しかし、その後の質疑応答の中で、「ウィルダネス・ファーストエイドに含まれる、本来は医師しか行えない医療行為を無免許者が行えば傷害罪になるのではないか?」というフロアからの意見に対しては、個別のケースは事後に検証しなければわからないが、傷害罪をとなる可能性はあるというのが弁護士からの回答でした。
つまり、医師法違反にはならないが、刑法(傷害罪)に抵触することは否定できないという結論です。
●医師法違反にならないが傷害罪にはなりうる
この部分のシンポジウムの進め方には、少し危険な部分を感じました。医師法違反にはならないが傷害罪になる。
それを持って、大丈夫、法的に問題ないという論旨展開していたことになります。
質疑応答で刑法のことが質問されなければ、これで終わっていたと考えると恐ろしさを感じます。
そもそも、弁護士が真っ先に言及した「ファーストエイドは医師違反にならない」という言葉の中の「ファーストエイド」の中身が定義されていなかったのも問題でしょう。
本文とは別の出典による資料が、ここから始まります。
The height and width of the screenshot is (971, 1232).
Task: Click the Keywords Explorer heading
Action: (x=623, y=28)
これを日本赤十字社や総務省消防庁がいうところの救急法とするのであれば、なんの違和感も感じない文脈です。
しかし、今回は、町中であれば、医師以外がやってはいけないと認識されている行為を含めた「普通ではない」ファーストエイドを論じているのです。
この前提を整えずに、法的に問題ないと結論付けるのは、大きなミスリードを生む危険をはらんでいると感じました。
医師法が規制しているのは「反復継続の意思」を持って医行為を行うことであって、簡単にいうと偶発的な単回の医療行為は医師法違反となりません。これは事実です。
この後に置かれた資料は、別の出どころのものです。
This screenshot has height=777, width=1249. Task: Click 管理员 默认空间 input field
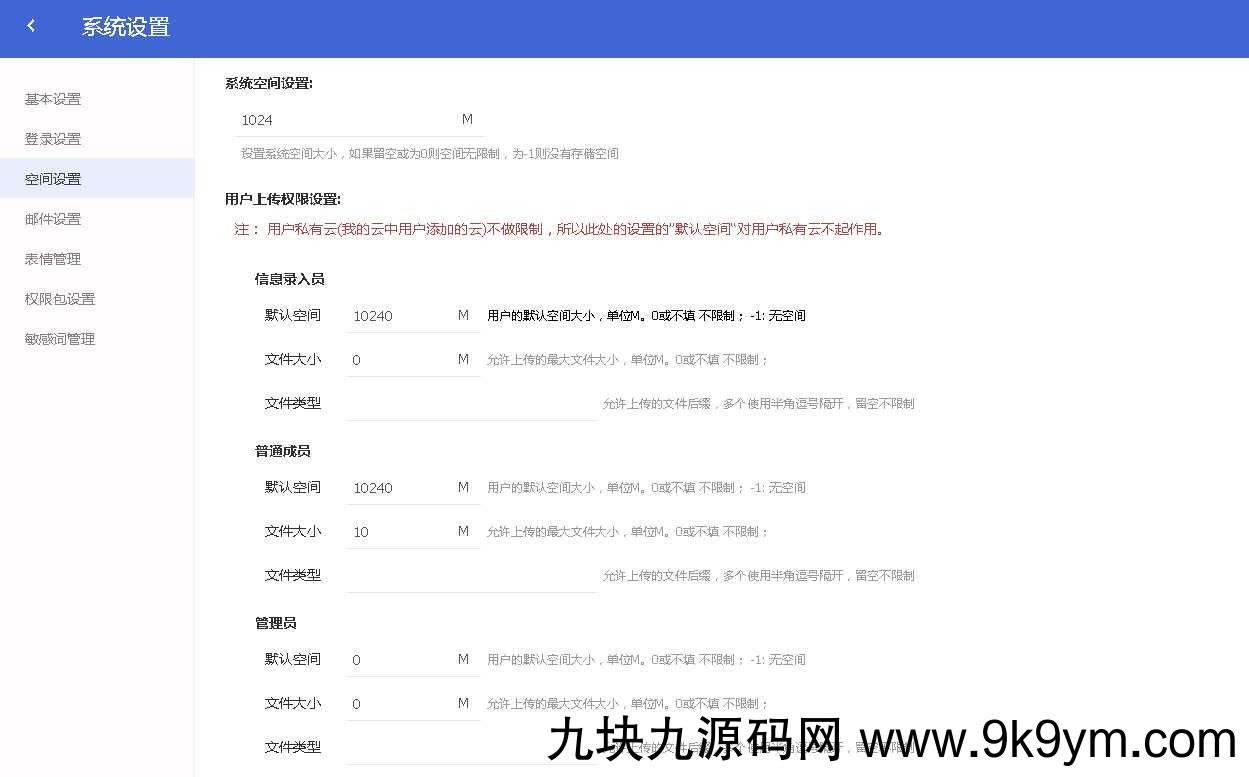400,660
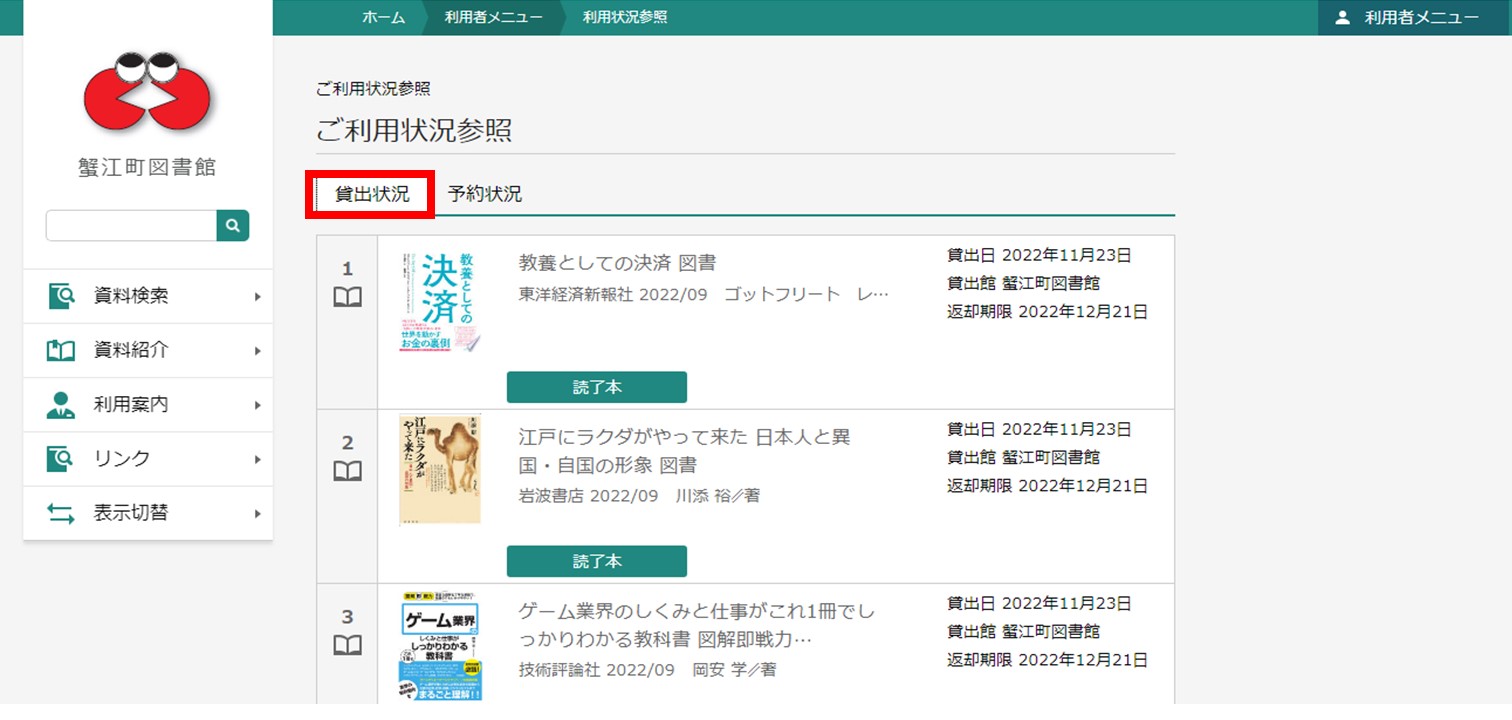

だからと言って、例えば素人がナイフを使って気管切開をしていい、という話にはなりません。
他人の体に刃物を突き立てれれば傷害です。
いくら緊急事態で刑法37条の緊急避難が適応されるとしても、一般的には無謀な行為とみなされるでしょう。そのような判例がないから、ダメとは言えないという意見もありますが、だからといって素人が人の首にナイフを突き立てることをよしとする通念は日本にはありません。
緊急避難にあたるかどうかは社会的相当性で判断されると弁護士は言っていました。
日本社会におけるファーストエイドには医行為は含みません。これが日本の社会通念。
そんな中で、米国の民間団体が行う数日間の講習を受けて取得した民間資格で、素人が医療行為を行う妥当性があると判断されるものなのか?
今回のシンポジウムでも、明らかになりませんでした。
今回のシンポジウムには、アウトドア事業者、医療者、野外教育者など、90名近い方が参加していたと聞いています。
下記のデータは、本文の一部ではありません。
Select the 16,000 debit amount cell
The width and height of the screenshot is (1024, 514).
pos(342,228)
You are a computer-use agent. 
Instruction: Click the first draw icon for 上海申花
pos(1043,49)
この話を聞いた人たちがどのような理解を持って帰ったのか?
それが気になるところです。
今回のカンファレンスの内容はアウトドア雑誌で2ページに渡って紹介されることが決まっているそうです。
「ウィルダネス・ファーストエイドは日本の法律的にまったく問題ないことが確認された」というようなミスリードされた理解に基づいた記事が発信されないことを願っています。